Sumatera Utara, Kata Jurnal – Bencana banjir yang menerjang Aceh, Sumatera Barat, dan Sumatera Utara menimbulkan dampak luas. Hingga 3 Desember 2025, tercatat 3,3 juta warga terdampak, 753 orang meninggal, 600 masih hilang, serta 2 juta jiwa harus mengungsi. CELIOS memperkirakan kerugian mencapai Rp 68,67 triliun, sementara distribusi bantuan terhambat karena akses logistik rusak parah.
Fenomena Cyclone Senyar yang muncul di Selat Malaka pada saat kejadian menjadi sorotan karena tergolong langka di kawasan katulistiwa. Pemanasan suhu laut akibat perubahan iklim turut memicu terbentuknya siklon tersebut. Pada periode yang sama, Organisasi Meteorologi Dunia PBB mencatat intensitas curah hujan ekstrem di berbagai negara Asia, seperti Indonesia, Thailand, Filipina, Sri Lanka, dan Vietnam. Sejalan dengan itu, deforestasi akibat industri sawit, tambang, dan hutan industri memperburuk kondisi lingkungan yang seharusnya melindungi masyarakat.
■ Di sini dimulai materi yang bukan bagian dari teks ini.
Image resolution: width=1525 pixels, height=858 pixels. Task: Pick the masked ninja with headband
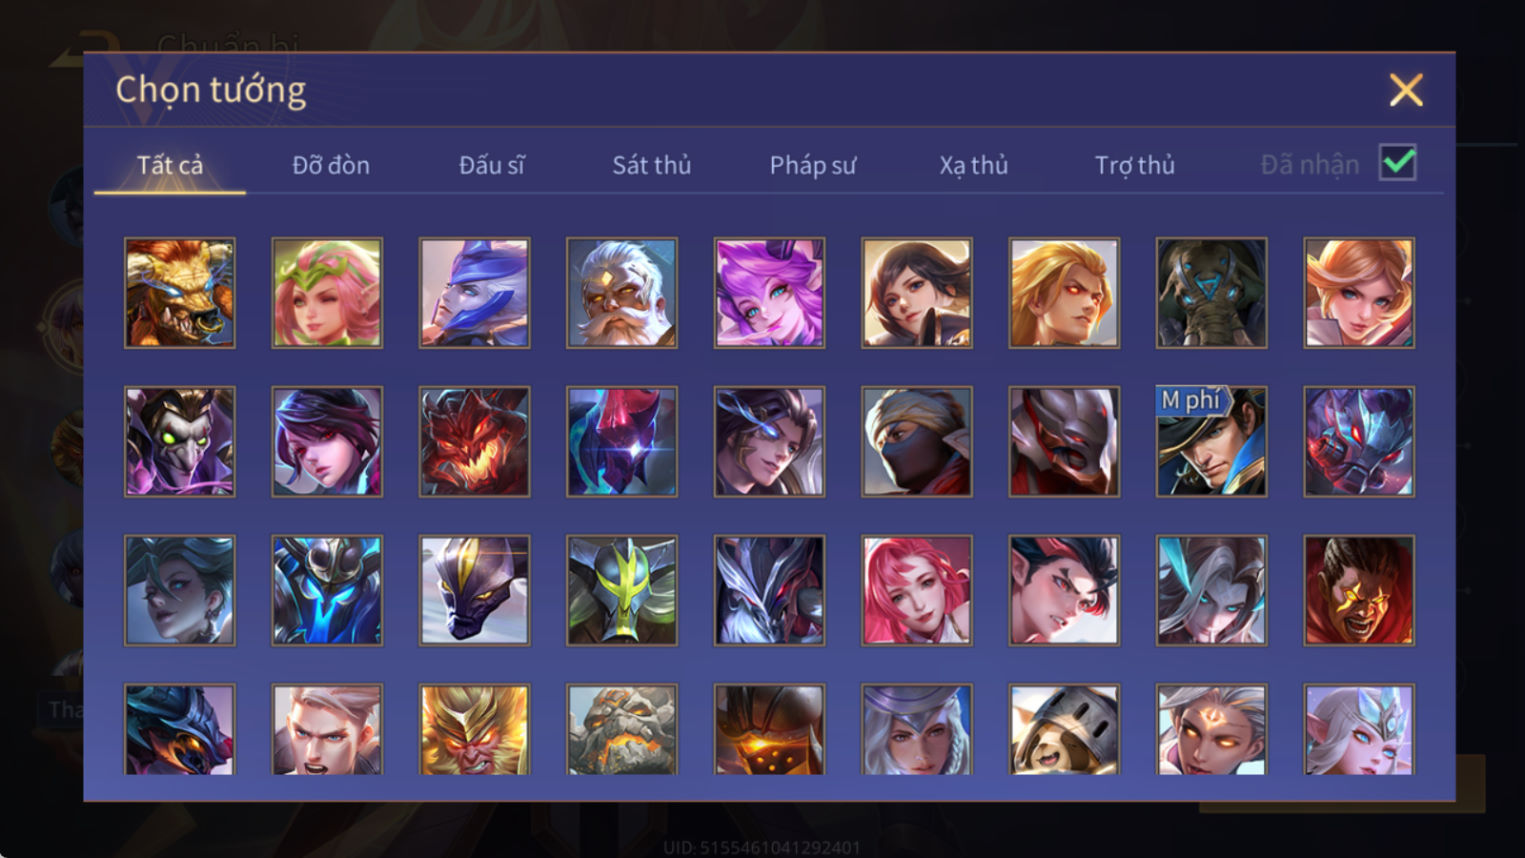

Di sisi lain, Indonesia baru saja menghadiri KTT Iklim di Belém dan pulang dengan “Fossil Award” serta jumlah pelobi energi fosil yang paling banyak. Dalam tiga bulan terakhir, banjir juga menimpa wilayah Bali, Jawa, dan Nusa Tenggara dengan jumlah korban jiwa.
Sisilia Nurmala Dewi, 350.org Indonesia Team Lead, menegaskan bahwa “Banjir Sumatera bukan sekedar fenomena alam yang ditakdirkan Tuhan.” Ia melanjutkan pernyataannya dalam kutipan terpisah, “Banjir ini adalah bencana buatan manusia yang didorong oleh pembakaran bahan bakar fosil dan deforestasi.”
Ia juga menyampaikan desakan agar kebijakan pemerintah lebih tegas. Menurut Sisilia, “Pemerintah harus menyelesaikan akar masalah upaya serius untuk mencegah bencana iklim yang kian parah dan terus memakan korban jiwa.”
Sementara itu, Suriadi Darmoko, Field Organizer 350.org Indonesia, menyebut bahwa “Kami berdiri bersama korban banjir Sumatera sebagai saksi bencana cuaca ekstrem makin sering dan intens.” Ia juga mengingatkan proses hukum yang sedang berlangsung menyangkut banjir di Bali. “Saya bersama Koalisi Pulihkan Bali mengajukan gugatan warga negara menuntut pertanggungjawaban pemerintah atas banjir yang terjadi di bali pada 10 September 2025 lalu dan memakan hingga 18 korban jiwa,” ujarnya.
Masih dalam rangkaian pernyataannya, Suriadi menekankan perlunya sumber pendanaan yang adil. Ia menyatakan, “Untuk pendanaan kompensasi yang memadai, kami mendorong pemerintah menerapkan pajak kekayaan bagi orang superkaya yang menumpuk harta dari ekstraksi sumber daya—sawit, HTI, dan terutama energi fosil sebagai kontributor emisi terbesar.”
Dari sisi kondisi lapangan, Arami Kasih dari Climate Rangers Jogja menjelaskan situasi masyarakat yang terdampak. Ia mengatakan, “Masalah tidak selesai saat banjir surut.” Dalam kutipan lainnya, Arami menegaskan, “Akses terputus, listrik padam, jaringan hilang. Kampung lenyap, logistik menipis, air bersih langka.”
Arami juga meminta pemerintah menetapkan status bencana nasional dan bertindak tegas terhadap perusahaan yang merusak kawasan hutan Leuser. Ia mengingatkan bahwa curah hujan ekstrem tetap menjadi faktor pemicu, dan negara kaya serta perusahaan pencemar harus bertanggung jawab.